Ticket, Ausl a caccia di furbetti

Rimini

RAVENNA. Due terzi dei ravennati non pagano il ticket sanitario perché esenti: 85mila i meno abbienti che godono dell’esenzione per il reddito basso, ma circa in mille, lo scorso anno, hanno provato a fare i “furbetti” dichiarando meno in realtà di quanto percepito. L’Ausl è riuscita a recuperare l’85% dei pagamenti “evasi”, ma contro le dichiarazioni farlocche mette in campo i controlli incrociati con l’Agenzia delle entrate e da quelle maglie, non passa uno spillo. «Verifiche al 100%».

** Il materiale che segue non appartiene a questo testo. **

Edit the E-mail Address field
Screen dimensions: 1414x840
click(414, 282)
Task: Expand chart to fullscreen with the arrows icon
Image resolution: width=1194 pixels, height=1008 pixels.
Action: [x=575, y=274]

Caccia ai furbetti. Lo aveva annunciato appena un paio di giorni fa il ministro alla salute Beatrice Lorenzin: per recuperare risparmi per altri tre miliardi di euro in tutto il sistema sanitario nazionale, Roma avrebbe cominciato proprio dai controlli sugli evasori dei ticket, partendo dunque dalle esenzioni. Tante, quelle ravennate, ma in linea col dato nazionale. Solo il 40% dei residenti nei distretti sanitari ravennati dell’Ausl unica paga il ticket. Su una popolazione di 395mila abitanti, in 225mila godono dell’esenzione. Si tratta per lo più di malati cronici: a quella voce, sono 111.548 i cittadini che non pagano il ticket; ci sono poi i “poveri”: le esenzioni per reddito basso sono in tutto 85.916. A seguire, gli invalidi (25.343) e le esenzioni per malattie rare (2.633).

«Ma i controlli ci sono». Normale, dicono i tecnici dell’Ausl, avere un dato tanto alto di esenzioni per malati cronici. D’altronde, la popolazione invecchia e sono tanti gli anziani seguiti dall’Ausl, ma è proprio su questa voce di dispensa che ci sono meno dubbi. E questo perché «non c’è possibilità che un cittadino ottenga l’esenzione senza la presentazione di una certificazione di uno specialista di una struttura pubblica, o della cartella clinica di una struttura pubblica o accreditata: insomma, sono dati controllati al 100%», spiega il dirigente amministrativo Mirella Fantinelli.

Verifiche incrociate. Altra cosa sono le esenzioni da reddito basso: l’Ausl non rimane immobile di fronte alle autocertificazioni per la dispensa e attiva i controlli incrociando i dati con quelli che l’Agenzia delle entrate invia alle regioni. Le cifre vengono confrontate a quelle dell’autocertificazione e ogni tanto le discrasie emergono. Nel dettaglio, nel 2013, controllando le autocertificazioni dei due anni precedenti, sono emerse circa un migliaio di posizioni “non veritiere”. Differenze che, in alcuni casi, finiscono direttamente sul tavolo della Guardia di Finanza che, autonomamente, spesso richiede all’Ausl di incrociare i propri dati alla ricerca degli evasori. E comunque, una volta rintracciate le prestazioni sanitarie non pagate in virtù di un’autocertificazione del reddito non conforme, l’Ausl invia la richiesta di rimborso al cittadino: nell’85% dei casi, nel 2013, gli utenti hanno pagato e le somme evase, dunque, sono state recuperate. Gli altri hanno in parte presentato ricorso: per alcuni è partito infine il recupero del credito.